**Aim of the task**
When the word "crest" appears in a line of the data below, list that line.

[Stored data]
**********

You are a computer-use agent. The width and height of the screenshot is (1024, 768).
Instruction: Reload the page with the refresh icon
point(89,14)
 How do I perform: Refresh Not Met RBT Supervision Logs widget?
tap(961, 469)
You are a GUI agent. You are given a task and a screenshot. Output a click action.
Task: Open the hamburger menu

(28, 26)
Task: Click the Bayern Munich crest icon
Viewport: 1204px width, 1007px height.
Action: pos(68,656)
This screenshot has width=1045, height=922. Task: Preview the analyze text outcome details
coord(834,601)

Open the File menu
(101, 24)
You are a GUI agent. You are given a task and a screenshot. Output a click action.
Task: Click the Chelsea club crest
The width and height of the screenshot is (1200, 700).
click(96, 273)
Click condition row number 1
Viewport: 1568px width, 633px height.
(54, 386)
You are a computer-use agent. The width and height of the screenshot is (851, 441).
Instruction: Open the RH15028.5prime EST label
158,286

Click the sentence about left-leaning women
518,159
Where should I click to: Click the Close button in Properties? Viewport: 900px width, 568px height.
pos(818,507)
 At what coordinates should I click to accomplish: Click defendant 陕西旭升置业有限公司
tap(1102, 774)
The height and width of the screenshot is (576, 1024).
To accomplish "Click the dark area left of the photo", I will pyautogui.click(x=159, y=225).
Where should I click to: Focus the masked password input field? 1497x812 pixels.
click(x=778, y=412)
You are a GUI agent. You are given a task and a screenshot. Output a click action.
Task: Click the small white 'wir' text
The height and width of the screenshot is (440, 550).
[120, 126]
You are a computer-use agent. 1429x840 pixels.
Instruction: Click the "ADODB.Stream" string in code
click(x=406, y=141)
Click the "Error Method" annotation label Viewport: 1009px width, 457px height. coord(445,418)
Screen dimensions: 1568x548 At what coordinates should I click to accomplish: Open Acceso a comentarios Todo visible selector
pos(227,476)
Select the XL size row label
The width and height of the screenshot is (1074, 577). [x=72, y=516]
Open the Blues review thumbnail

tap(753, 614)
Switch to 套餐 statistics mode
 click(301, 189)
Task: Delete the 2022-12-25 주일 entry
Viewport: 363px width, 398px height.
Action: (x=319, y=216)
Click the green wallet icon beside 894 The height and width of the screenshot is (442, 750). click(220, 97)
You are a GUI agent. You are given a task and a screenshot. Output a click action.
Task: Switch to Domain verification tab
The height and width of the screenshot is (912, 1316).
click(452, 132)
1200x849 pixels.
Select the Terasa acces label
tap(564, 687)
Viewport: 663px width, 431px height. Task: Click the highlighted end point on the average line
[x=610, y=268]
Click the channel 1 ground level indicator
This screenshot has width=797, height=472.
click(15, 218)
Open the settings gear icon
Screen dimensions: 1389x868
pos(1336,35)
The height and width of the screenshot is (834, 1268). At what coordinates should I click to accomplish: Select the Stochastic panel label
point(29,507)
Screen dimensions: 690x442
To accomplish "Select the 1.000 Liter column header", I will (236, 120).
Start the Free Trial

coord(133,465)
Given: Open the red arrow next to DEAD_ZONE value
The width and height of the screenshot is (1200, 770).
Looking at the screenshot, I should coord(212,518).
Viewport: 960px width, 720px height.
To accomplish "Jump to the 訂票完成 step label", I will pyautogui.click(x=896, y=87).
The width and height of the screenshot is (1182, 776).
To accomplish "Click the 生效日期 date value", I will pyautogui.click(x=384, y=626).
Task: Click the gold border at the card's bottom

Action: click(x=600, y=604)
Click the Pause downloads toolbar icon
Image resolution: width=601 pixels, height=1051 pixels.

**********

**Output**
Task: Click the Bayern Munich crest icon
Task: Click the Chelsea club crest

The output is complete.